Sans son créateur, le chorégraphe Dave St-Pierre, mais avec impudeur et humour, des comédiens et danseurs québécois ont présenté Un peu de tendresse, bordel de merde dans un... cloître avignonnais. Le courant a passé.

Ils sont arrivés avec leurs gros sabots, culs par-dessus tête, pour communier avec le public du magnifique cloître des célestins. Sans leur chef spirituel Dave St-Pierre - restreint dans ses déplacements par la fibrose kystique -, le clan désinhibé de la production Un peu de tendresse, bordel de merde s'est mis à nu à Avignon. Au propre comme au figuré. Et bien franchement, la démesure a trouvé un refuge parfait entre les murs de pierre, les balcons solennels et les deux gros arbres perçant les deux côtés de la scène mythique des célestins.

Le courant a passé entre les festivaliers avignonnais et tous ces corps venus abattre le quatrième mur à grands coups d'amour, d'impudeur, d'humour et de sincérité.

L'avant-veille de la première, j'ai rencontré la comédienne Enrica Boucher, exquise MC d'Un peu de tendresse, à la sortie d'une rencontre de presse où elle a décrit aux médias européens la démarche artistique de St-Pierre.

Elle avait hâte de présenter ici, à Avignon, ce spectacle qui n'a été vu que deux ou trois fois à Montréal, mais qui a été joué plus de 70 fois dans plusieurs villes européennes. «On sent ici un intérêt pour la création en provenance du Québec. Il y a un buzz, comme si on apportait quelque chose de dynamique. Je pense qu'au Québec, on enseigne un théâtre qui est plus physique. En France, j'ai l'impression que le corps est réservé à la commedia dell'arte, au clown, et qu'il est moins important dans un théâtre de parole.»
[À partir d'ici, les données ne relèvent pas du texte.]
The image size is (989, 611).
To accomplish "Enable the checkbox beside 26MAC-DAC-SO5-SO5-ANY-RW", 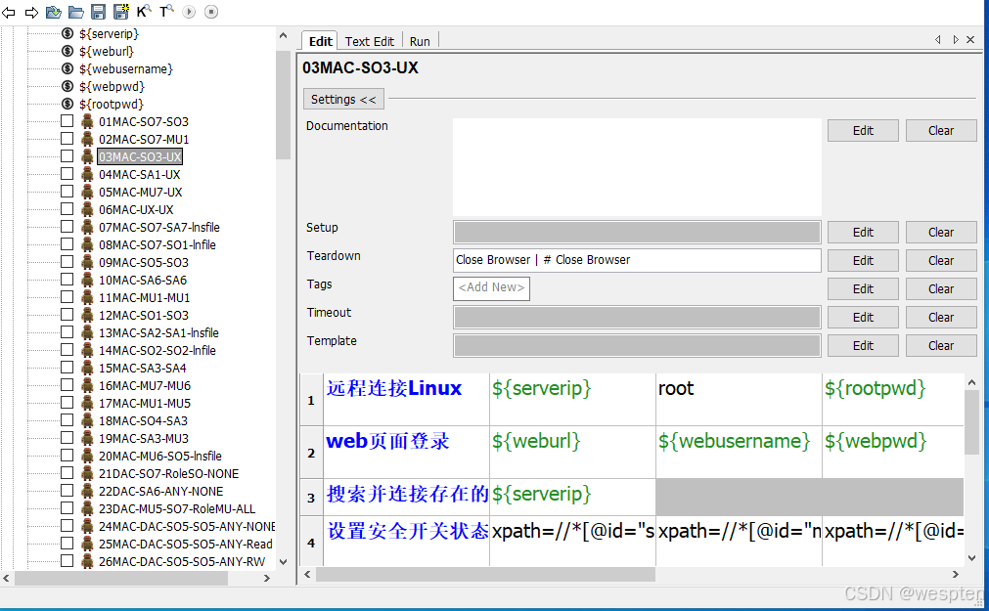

Réservé, le public du premier soir - «public de première, vous êtes un peu coincé», a lancé l'indocile Enrica Boucher - a vite abandonné ses résistances et cédé aux élans de tendresse de Dave St-Pierre. Oui, comme il est d'usage dans l'univers du chorégraphe de 35 ans, des hommes à poil ont fait des mamours aux bonnes gens du public, des filles enragées se sont lancé des bêtises avant de se garrocher des chaussures par la tête, on s'est enlacés, on a malmené un pauvre gâteau (!), on s'est pitché partout, il y a eu branlettes, désespoir, humour noir.

«Je n'avais pas réalisé, avant de partir, le prestige rattaché à ce festival», confiait Enrica Boucher, avant de découvrir le lieu où ses compagnons de scène et elle allaient s'offrir en pâture.

Cela dit, les pronostics sont encourageants pour Dave St-Pierre, qui, après avoir subi sa greffe pulmonaire, apprivoise désormais le fait de respirer normalement. «Depuis deux ans, il ne peut plus tourner avec nous. C'est devenu trop fatigant pour lui, trop compliqué. Mais maintenant, c'est comme s'il commençait une nouvelle vie», a dit Enrica Boucher lors de notre entretien.

À poil et dans les deux langues officielles, la gang de Dave St-Pierre s'est faite l'audacieuse ambassadrice d'une relève de la scène enflammée, bordélique, urgente. Du culot comme personne d'autre. Le cran de laisser tomber les masques et d'embrasser le public sur la joue gauche. Et de dire que oui, la tendresse, c'est peut-être un truc des années 70, mais ça en prend bien un peu pour survivre au bordel.